[Saved records]
— Begin —

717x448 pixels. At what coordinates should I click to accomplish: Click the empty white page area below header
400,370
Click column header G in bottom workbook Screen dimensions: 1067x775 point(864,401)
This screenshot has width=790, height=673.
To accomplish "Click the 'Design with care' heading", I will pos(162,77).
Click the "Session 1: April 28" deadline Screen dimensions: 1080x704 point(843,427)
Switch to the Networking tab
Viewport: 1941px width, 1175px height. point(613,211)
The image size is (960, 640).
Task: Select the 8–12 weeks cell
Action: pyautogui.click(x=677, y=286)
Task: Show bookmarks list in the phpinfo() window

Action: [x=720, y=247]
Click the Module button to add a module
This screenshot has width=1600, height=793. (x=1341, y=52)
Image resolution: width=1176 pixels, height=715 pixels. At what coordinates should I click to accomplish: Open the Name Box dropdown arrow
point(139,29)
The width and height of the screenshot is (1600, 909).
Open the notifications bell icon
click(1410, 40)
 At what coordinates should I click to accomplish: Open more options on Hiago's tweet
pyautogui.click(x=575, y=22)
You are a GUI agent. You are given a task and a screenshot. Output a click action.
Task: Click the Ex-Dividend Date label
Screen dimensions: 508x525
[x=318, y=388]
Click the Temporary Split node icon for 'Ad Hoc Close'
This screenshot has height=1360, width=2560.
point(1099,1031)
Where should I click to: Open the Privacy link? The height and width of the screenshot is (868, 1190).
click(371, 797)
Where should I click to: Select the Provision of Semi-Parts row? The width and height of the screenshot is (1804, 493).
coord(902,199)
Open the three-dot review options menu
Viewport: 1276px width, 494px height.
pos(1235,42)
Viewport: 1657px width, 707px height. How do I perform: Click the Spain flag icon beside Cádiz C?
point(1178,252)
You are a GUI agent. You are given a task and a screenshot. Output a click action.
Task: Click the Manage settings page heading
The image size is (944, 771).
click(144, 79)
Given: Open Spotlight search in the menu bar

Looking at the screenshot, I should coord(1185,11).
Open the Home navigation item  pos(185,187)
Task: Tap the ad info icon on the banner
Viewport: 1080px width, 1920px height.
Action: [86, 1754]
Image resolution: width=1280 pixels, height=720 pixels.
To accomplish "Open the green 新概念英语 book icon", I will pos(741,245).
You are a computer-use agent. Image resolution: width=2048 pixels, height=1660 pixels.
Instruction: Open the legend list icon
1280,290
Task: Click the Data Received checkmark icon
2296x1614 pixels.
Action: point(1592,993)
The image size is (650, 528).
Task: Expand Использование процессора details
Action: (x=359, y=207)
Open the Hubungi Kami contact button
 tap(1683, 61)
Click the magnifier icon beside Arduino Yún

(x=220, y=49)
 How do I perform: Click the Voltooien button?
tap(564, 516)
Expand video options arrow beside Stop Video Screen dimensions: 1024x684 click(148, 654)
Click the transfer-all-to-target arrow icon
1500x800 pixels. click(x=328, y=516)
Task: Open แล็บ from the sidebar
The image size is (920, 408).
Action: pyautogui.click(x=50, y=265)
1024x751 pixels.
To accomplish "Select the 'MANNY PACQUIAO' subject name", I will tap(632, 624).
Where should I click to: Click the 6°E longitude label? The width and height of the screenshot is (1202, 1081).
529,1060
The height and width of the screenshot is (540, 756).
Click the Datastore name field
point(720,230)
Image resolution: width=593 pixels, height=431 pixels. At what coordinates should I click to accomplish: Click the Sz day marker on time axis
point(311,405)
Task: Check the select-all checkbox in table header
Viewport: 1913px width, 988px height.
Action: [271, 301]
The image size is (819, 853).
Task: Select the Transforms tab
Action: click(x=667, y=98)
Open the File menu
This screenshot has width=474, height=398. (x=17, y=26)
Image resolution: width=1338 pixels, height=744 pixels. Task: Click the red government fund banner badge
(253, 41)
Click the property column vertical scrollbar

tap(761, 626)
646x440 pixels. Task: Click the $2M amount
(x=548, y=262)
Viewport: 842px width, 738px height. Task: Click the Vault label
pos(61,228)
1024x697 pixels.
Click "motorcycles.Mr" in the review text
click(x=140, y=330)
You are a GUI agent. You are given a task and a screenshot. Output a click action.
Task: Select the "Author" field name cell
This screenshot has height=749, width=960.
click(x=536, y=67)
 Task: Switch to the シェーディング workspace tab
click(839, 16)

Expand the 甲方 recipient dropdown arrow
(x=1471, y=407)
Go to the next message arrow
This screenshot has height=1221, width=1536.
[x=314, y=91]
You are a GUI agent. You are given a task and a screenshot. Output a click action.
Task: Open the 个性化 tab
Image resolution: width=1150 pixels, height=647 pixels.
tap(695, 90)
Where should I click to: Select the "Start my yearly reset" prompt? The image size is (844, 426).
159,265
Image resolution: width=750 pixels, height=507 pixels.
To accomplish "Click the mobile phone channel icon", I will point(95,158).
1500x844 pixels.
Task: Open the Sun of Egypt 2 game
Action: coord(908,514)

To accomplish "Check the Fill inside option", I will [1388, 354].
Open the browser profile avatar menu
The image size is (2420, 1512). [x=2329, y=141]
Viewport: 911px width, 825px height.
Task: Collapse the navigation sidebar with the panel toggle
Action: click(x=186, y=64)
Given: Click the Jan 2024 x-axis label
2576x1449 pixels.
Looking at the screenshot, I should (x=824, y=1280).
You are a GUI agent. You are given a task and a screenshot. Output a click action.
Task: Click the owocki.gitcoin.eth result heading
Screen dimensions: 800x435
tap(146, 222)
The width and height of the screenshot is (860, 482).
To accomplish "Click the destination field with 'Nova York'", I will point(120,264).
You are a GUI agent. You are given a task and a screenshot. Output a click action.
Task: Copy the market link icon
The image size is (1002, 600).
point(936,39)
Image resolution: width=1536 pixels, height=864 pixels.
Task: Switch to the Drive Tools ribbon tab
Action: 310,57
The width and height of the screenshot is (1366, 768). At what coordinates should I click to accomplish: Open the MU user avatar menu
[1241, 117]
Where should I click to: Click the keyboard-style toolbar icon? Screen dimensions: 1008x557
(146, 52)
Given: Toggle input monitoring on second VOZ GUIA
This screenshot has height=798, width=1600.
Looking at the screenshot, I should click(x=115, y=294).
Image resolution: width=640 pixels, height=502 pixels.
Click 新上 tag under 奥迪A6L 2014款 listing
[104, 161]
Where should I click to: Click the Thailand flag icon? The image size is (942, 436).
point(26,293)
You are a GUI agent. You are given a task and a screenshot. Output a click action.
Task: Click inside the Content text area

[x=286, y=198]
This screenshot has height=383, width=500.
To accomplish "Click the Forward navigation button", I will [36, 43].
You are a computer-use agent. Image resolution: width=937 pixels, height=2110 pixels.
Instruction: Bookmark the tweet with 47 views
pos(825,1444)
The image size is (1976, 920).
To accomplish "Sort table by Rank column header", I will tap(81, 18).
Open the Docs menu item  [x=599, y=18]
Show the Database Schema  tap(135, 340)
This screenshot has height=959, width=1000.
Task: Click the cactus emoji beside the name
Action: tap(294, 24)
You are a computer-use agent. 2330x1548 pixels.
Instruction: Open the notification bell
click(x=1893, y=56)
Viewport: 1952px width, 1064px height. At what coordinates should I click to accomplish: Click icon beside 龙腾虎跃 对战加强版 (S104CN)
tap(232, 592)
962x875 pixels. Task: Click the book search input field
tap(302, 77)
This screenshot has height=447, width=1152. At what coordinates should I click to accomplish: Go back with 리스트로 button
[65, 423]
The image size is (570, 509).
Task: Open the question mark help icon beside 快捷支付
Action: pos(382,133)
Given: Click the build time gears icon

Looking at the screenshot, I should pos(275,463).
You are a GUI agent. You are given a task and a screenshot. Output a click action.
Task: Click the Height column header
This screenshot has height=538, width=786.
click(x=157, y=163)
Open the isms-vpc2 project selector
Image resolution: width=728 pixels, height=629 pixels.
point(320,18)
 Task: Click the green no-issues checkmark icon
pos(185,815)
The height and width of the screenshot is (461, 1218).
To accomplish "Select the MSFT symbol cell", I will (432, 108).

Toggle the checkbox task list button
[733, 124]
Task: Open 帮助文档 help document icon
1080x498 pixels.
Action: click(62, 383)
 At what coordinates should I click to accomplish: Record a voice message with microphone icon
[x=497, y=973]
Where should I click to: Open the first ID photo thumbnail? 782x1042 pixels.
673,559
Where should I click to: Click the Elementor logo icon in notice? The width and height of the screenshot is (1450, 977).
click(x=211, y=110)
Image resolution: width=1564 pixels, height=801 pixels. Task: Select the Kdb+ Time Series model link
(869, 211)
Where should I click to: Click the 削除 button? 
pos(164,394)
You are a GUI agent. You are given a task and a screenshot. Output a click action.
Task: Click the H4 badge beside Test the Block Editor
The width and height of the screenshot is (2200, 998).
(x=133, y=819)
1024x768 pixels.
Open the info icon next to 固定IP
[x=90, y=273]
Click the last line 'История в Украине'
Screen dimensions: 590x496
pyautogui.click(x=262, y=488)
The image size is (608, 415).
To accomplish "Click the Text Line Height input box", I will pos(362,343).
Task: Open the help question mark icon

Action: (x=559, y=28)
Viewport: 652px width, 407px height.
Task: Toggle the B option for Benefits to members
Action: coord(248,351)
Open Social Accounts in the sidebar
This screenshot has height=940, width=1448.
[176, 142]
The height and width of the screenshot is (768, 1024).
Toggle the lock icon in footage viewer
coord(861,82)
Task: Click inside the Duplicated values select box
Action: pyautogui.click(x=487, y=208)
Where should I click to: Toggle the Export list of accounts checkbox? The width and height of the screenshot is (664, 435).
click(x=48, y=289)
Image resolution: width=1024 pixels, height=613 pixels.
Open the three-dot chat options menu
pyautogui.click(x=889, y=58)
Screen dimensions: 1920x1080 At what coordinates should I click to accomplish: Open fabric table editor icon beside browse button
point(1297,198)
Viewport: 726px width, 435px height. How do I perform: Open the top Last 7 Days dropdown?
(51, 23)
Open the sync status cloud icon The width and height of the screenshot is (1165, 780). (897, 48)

— End —

Copy the lines above, starting at the line containing "At what coordinates should I click to accomplish: Record" and ending at the line containing "(x=133, y=819)".

_THE OUTPUT_
 At what coordinates should I click to accomplish: Record a voice message with microphone icon
[x=497, y=973]
Where should I click to: Open the first ID photo thumbnail? 782x1042 pixels.
673,559
Where should I click to: Click the Elementor logo icon in notice? The width and height of the screenshot is (1450, 977).
click(x=211, y=110)
Image resolution: width=1564 pixels, height=801 pixels. Task: Select the Kdb+ Time Series model link
(869, 211)
Where should I click to: Click the 削除 button? 
pos(164,394)
You are a GUI agent. You are given a task and a screenshot. Output a click action.
Task: Click the H4 badge beside Test the Block Editor
The width and height of the screenshot is (2200, 998).
(x=133, y=819)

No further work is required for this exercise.